_PROBLEM DESCRIPTION_: Count the lines in the listing below that contain the string "handle", treating uppercase and lowercase as different, and reply with only that number.

_Dataset listing_:
════════════════
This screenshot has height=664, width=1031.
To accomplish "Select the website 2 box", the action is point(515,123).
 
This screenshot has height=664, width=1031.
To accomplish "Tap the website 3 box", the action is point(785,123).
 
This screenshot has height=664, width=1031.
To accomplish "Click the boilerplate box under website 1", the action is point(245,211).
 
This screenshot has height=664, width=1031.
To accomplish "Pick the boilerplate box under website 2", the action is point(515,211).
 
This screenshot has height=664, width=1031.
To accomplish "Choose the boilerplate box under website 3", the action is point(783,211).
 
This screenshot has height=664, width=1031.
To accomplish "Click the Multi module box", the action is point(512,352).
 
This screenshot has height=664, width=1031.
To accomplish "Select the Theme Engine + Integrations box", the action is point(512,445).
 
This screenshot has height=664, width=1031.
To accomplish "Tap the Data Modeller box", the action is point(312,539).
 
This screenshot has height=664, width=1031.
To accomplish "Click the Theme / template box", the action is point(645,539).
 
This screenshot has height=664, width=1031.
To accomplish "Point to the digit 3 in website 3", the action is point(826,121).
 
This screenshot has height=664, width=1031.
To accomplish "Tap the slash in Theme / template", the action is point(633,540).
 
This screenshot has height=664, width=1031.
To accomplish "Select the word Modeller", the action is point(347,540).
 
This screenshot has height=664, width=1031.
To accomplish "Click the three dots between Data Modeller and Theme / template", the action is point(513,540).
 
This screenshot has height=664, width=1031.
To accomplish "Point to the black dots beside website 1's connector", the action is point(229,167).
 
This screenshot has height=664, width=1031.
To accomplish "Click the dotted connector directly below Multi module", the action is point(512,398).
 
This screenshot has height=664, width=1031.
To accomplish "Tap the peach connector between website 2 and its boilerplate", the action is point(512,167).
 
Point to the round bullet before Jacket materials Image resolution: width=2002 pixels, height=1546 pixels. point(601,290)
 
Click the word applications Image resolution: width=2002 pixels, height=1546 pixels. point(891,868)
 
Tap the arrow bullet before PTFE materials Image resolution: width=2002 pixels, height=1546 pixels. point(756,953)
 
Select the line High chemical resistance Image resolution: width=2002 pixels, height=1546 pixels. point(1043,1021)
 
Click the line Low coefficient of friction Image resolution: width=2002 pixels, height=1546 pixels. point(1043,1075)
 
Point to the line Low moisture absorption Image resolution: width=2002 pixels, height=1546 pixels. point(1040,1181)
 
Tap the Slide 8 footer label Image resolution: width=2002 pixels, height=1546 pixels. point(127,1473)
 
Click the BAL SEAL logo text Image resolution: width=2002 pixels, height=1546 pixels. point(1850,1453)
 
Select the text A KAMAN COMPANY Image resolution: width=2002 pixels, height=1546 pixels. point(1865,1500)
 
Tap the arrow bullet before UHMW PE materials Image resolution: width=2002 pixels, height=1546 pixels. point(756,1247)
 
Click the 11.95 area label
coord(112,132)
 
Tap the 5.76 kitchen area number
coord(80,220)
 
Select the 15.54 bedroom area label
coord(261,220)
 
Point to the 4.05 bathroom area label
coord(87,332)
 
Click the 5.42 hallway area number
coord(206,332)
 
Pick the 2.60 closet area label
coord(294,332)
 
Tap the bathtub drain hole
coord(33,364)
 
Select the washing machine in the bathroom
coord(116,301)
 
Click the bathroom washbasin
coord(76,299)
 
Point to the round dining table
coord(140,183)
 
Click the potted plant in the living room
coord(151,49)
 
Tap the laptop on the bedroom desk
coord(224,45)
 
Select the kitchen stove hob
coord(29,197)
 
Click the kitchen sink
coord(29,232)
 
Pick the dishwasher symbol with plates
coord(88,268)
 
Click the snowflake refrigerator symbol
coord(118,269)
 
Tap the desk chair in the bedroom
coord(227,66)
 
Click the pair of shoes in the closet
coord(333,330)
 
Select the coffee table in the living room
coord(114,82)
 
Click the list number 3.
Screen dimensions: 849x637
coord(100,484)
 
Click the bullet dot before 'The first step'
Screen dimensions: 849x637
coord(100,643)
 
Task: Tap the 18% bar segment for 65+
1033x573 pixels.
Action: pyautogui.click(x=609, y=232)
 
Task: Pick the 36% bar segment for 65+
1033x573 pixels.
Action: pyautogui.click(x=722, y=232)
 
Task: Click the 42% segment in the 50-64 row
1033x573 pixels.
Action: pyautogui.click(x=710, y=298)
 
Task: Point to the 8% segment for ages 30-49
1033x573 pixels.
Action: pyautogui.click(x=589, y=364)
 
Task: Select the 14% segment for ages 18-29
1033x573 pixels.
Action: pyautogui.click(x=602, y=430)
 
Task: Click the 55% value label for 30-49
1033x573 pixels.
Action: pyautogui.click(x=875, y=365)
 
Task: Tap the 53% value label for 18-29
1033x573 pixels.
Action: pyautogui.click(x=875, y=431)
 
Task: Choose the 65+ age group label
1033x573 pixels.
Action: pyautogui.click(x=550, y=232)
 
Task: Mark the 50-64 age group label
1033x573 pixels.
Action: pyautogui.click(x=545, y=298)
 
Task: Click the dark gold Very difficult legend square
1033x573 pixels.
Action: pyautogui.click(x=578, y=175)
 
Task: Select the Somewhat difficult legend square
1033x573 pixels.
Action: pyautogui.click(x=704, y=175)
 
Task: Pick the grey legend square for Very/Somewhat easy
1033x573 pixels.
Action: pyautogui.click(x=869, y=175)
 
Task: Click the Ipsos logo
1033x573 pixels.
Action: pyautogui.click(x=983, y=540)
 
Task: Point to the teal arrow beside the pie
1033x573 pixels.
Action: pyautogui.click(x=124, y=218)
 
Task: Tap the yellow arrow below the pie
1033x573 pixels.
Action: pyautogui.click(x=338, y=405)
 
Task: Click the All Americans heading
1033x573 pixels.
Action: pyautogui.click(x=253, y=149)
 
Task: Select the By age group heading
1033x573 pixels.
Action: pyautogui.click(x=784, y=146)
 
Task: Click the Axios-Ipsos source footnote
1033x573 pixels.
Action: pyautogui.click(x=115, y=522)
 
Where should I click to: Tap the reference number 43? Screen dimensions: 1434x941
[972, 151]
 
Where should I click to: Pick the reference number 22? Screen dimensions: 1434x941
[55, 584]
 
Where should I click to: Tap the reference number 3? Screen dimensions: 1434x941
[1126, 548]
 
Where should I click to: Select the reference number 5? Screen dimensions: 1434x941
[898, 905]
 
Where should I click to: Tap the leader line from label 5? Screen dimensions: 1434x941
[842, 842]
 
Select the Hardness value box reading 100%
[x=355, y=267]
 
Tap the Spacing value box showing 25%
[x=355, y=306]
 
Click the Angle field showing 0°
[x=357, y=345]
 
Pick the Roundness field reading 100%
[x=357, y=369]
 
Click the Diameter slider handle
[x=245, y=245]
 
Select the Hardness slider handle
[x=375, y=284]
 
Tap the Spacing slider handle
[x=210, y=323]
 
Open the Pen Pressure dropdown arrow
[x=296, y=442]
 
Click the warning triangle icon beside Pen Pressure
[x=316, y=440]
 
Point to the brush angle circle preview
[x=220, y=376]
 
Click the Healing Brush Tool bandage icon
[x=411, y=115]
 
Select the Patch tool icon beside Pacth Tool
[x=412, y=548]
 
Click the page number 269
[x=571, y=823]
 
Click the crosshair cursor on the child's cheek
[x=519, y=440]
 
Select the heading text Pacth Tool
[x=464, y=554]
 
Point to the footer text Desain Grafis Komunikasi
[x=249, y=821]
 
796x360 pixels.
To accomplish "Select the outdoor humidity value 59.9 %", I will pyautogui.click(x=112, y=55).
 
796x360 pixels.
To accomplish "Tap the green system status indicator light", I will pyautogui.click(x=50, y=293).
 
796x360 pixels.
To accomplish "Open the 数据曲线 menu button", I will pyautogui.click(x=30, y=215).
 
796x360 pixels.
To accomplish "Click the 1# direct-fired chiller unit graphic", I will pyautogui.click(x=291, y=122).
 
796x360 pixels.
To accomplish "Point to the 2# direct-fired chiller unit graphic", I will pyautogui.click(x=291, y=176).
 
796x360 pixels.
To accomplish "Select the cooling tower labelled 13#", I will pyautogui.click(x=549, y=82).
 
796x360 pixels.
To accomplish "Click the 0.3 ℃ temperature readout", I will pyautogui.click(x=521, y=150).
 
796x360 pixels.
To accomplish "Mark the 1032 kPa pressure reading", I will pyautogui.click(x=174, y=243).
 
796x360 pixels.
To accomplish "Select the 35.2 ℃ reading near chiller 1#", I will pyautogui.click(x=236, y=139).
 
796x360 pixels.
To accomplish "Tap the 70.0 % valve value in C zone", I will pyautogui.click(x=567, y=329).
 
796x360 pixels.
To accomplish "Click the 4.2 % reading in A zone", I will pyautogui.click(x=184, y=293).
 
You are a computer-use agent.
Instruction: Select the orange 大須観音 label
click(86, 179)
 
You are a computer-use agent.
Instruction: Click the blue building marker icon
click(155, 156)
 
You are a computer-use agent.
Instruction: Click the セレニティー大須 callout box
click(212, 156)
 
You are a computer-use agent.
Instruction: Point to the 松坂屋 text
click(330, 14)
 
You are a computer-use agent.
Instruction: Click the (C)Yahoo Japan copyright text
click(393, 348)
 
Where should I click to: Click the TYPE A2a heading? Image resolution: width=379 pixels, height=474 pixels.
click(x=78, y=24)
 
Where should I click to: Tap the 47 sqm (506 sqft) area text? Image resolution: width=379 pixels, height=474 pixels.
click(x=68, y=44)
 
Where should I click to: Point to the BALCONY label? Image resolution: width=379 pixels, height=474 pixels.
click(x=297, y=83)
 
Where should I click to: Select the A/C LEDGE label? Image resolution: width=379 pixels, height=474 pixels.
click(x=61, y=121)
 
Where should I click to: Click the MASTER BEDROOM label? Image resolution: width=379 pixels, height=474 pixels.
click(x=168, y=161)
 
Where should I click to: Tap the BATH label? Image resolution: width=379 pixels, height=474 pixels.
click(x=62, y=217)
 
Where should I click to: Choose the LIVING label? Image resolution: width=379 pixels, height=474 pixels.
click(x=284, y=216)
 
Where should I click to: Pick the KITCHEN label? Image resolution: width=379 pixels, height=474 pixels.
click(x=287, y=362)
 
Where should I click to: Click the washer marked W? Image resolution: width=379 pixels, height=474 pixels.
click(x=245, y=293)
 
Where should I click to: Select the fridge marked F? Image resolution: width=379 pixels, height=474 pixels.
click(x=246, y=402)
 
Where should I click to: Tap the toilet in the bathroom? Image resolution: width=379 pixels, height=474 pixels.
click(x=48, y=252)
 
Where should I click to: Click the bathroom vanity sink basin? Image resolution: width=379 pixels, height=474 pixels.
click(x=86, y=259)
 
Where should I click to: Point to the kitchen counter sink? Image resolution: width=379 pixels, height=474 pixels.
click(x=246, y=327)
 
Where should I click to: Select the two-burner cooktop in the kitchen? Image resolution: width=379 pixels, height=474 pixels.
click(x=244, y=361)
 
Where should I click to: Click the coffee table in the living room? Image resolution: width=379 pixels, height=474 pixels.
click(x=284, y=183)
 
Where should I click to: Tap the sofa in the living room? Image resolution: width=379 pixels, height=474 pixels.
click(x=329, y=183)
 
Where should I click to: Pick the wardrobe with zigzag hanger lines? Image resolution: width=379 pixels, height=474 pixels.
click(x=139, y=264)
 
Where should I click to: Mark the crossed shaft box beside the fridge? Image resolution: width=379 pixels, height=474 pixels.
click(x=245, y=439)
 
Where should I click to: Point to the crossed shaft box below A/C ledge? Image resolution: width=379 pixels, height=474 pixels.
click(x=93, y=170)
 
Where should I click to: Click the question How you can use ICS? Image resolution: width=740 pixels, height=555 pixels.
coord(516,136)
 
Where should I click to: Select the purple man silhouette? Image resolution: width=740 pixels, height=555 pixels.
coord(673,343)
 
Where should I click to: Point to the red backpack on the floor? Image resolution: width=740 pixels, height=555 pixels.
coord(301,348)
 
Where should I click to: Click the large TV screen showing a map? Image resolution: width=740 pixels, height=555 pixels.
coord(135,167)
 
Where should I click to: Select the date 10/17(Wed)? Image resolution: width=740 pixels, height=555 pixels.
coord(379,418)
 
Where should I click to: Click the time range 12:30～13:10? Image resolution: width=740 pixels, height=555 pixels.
════════════════
_FINISHED ANSWER_: 3